**** Entries shown ****

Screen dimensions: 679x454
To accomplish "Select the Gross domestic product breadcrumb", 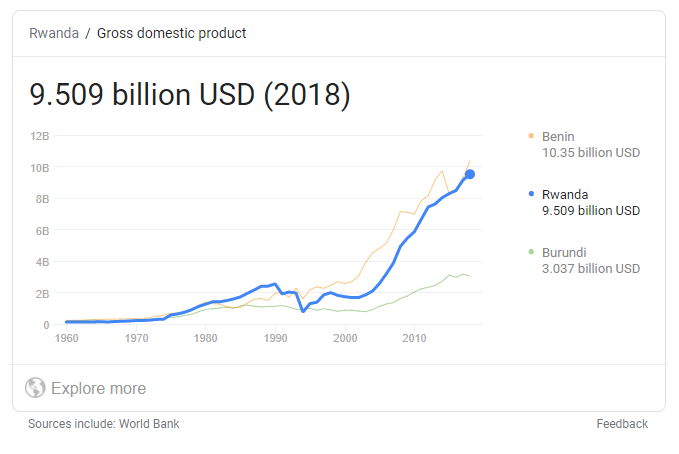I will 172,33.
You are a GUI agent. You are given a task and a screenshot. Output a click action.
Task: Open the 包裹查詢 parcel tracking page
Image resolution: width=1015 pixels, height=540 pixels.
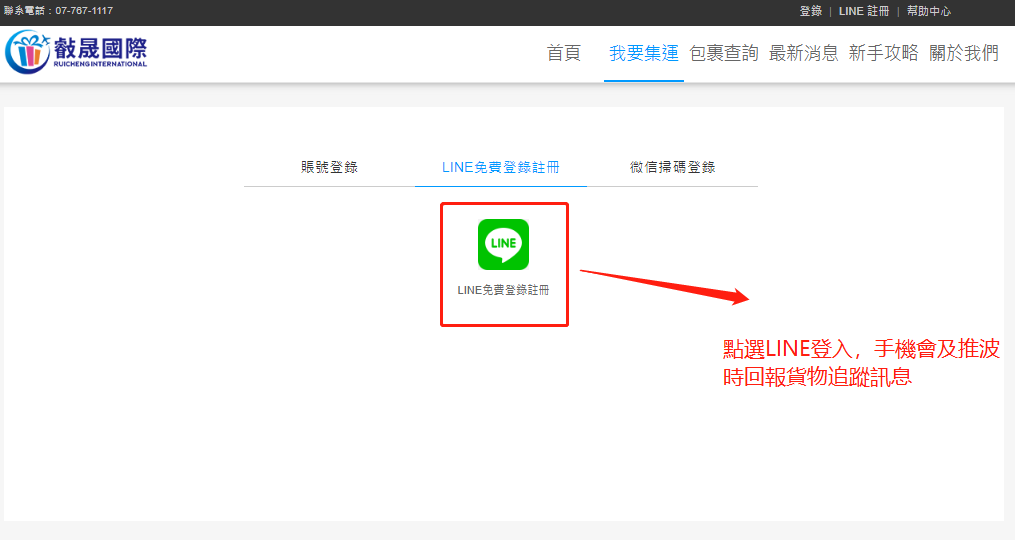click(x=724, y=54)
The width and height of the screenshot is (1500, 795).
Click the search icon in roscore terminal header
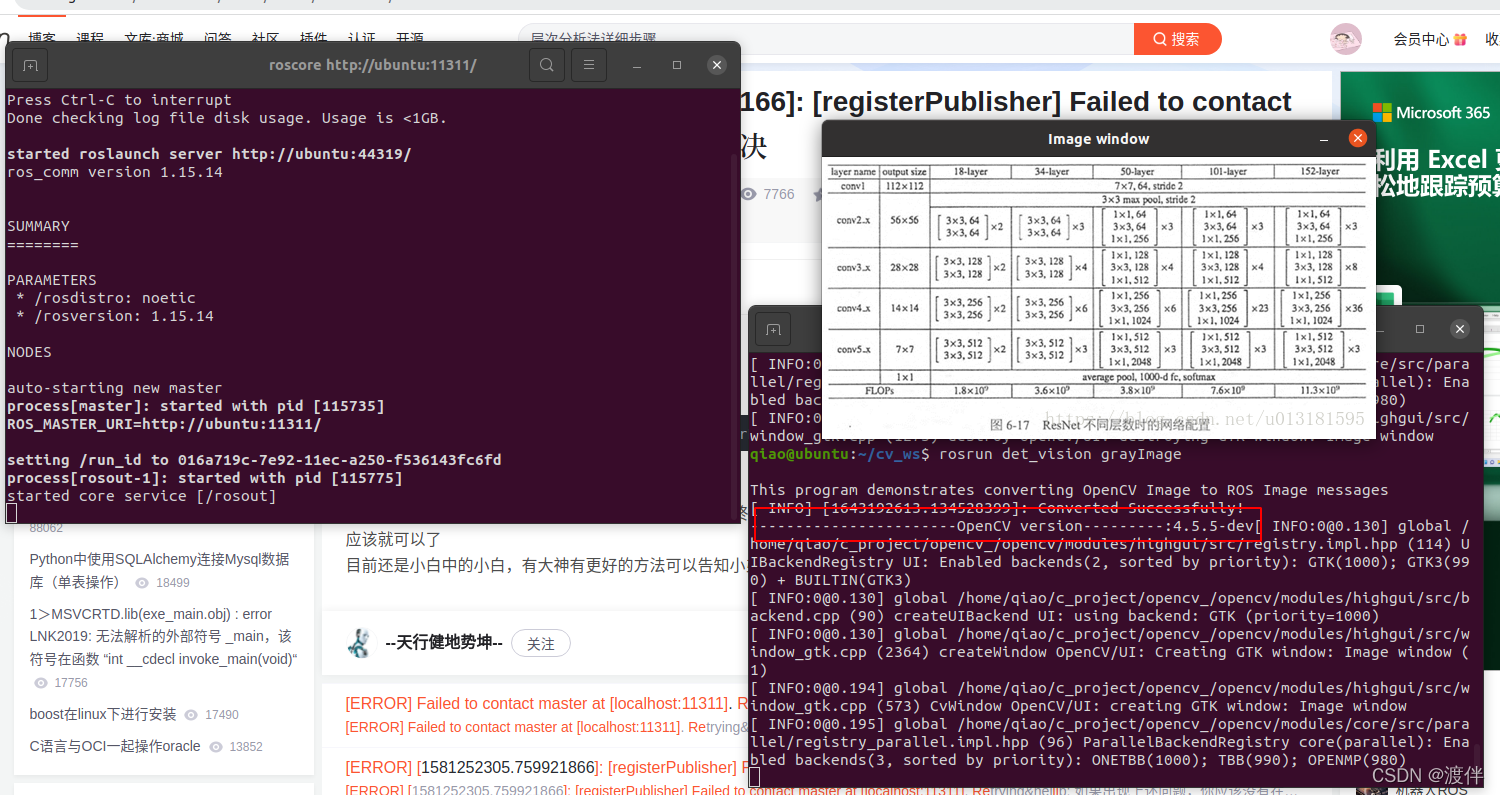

****
**** Entries shown ****

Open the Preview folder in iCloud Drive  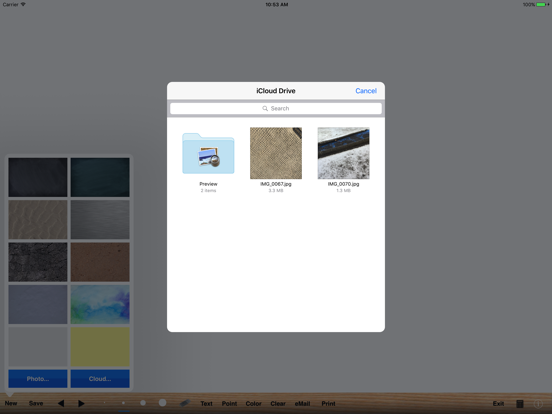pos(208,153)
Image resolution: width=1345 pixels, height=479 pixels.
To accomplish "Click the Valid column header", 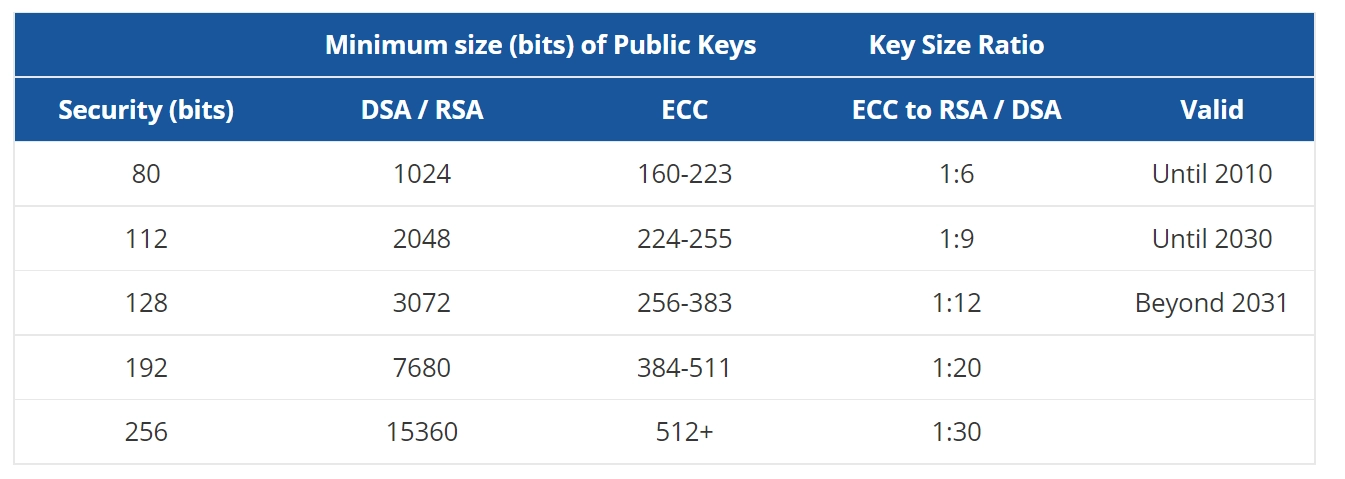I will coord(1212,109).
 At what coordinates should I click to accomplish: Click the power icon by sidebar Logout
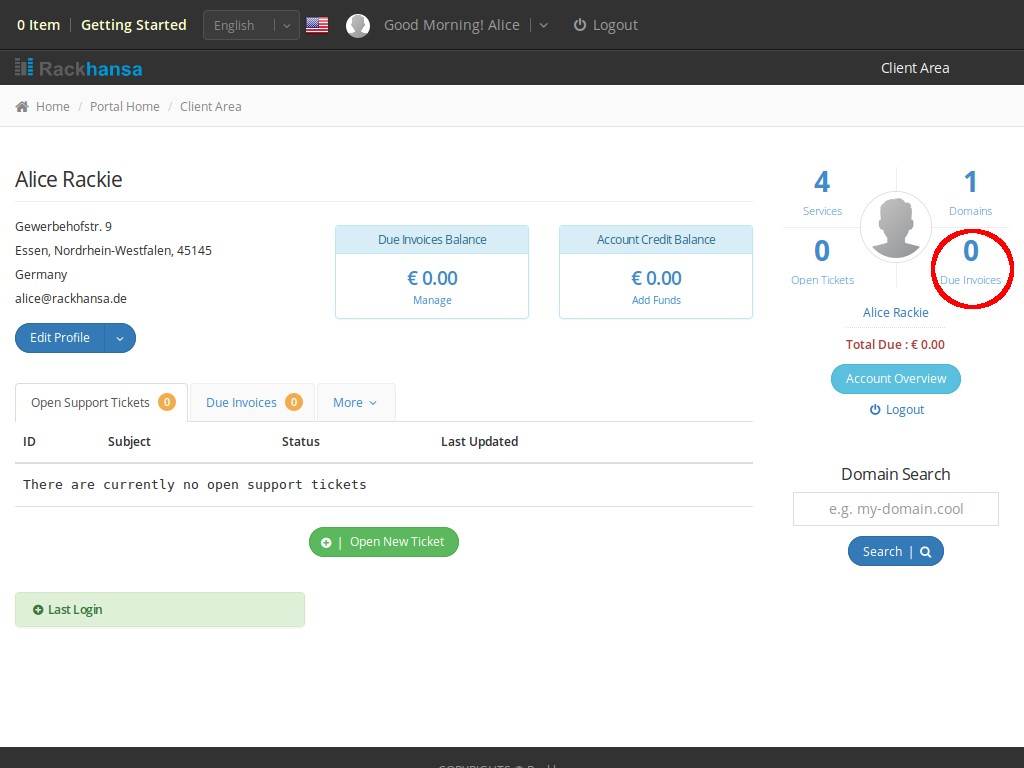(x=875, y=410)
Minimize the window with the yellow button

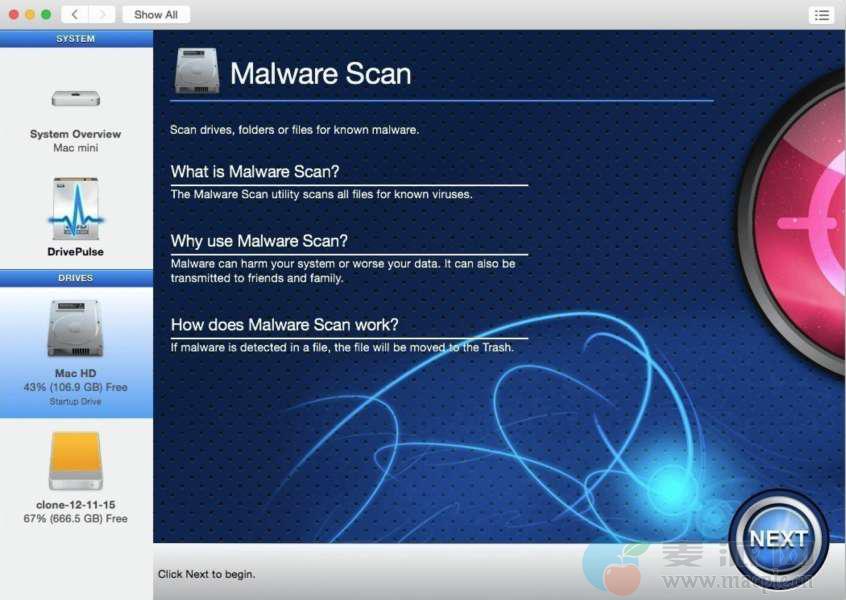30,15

****
**** Entries shown ****

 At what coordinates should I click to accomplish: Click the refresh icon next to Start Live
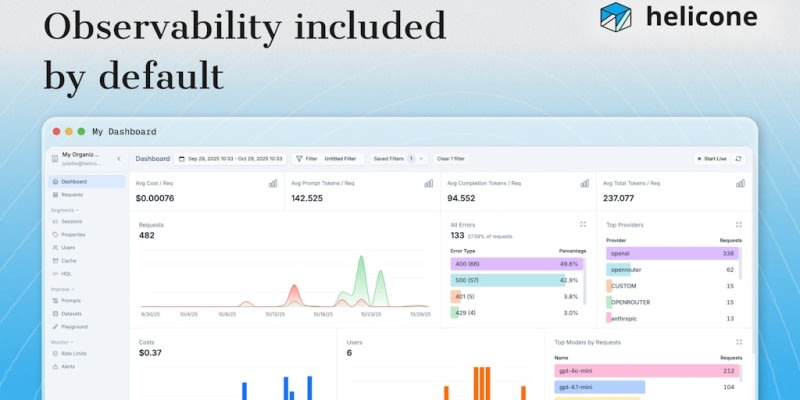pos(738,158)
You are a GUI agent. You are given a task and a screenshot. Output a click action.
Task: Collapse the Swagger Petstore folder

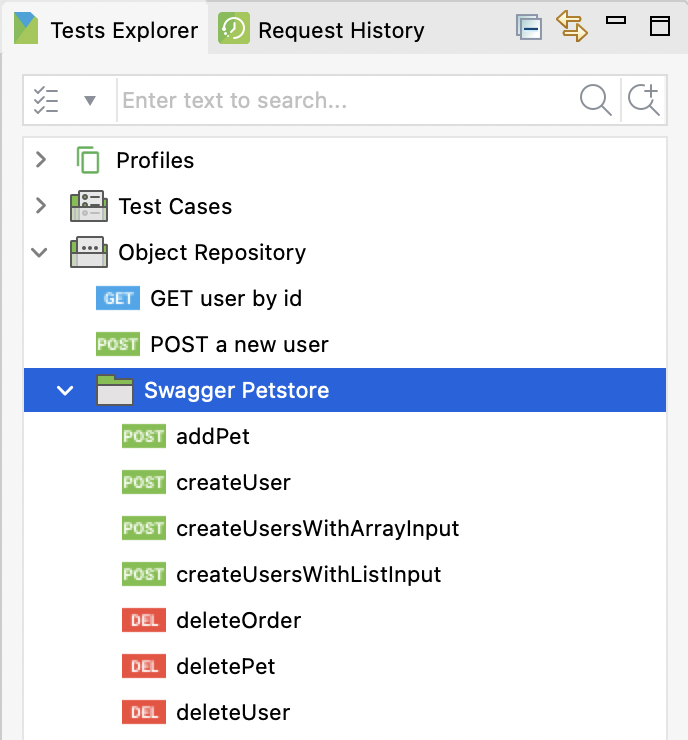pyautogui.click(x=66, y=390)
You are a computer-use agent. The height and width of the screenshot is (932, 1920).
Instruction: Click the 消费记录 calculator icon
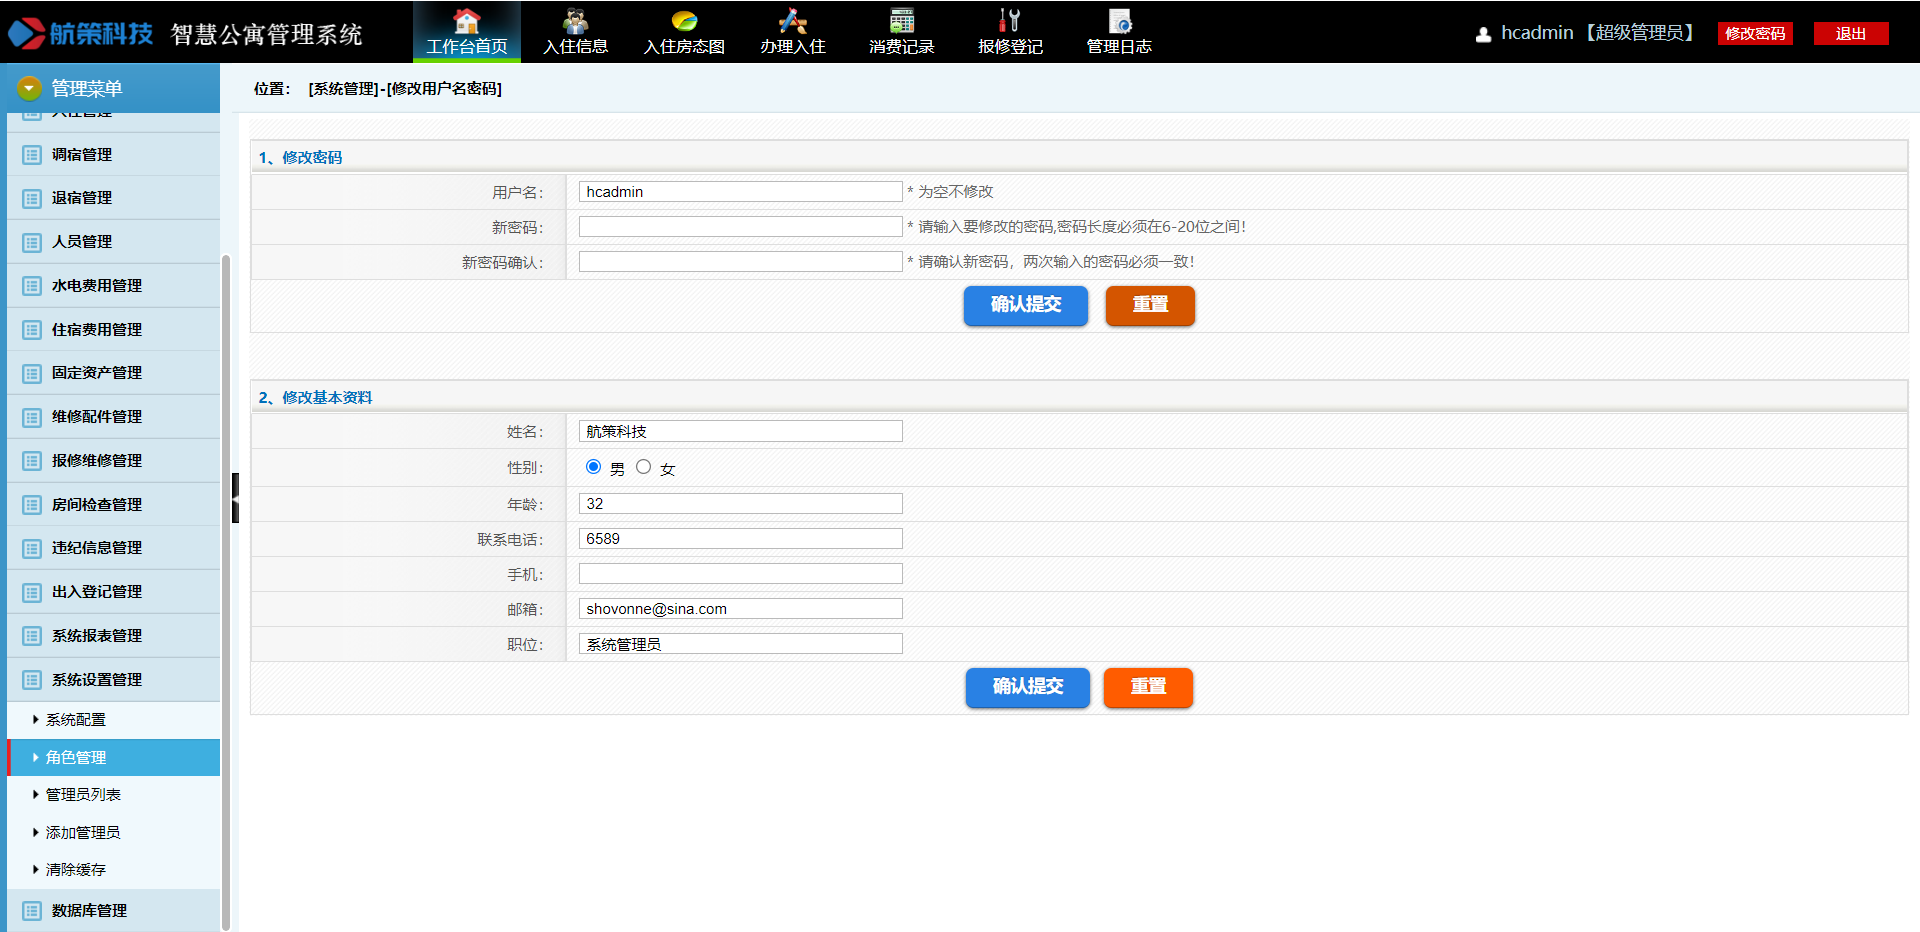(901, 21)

****

Filter the listing above for lines with the word "screenshot", and copy each one you find.

You are a GUI agent. You are given a task and a screenshot. Output a click action.
The width and height of the screenshot is (1500, 795).
You are a GUI agent. You are given a task and a screenshot. Output a click action.
You are a computer-use agent. The height and width of the screenshot is (932, 1920).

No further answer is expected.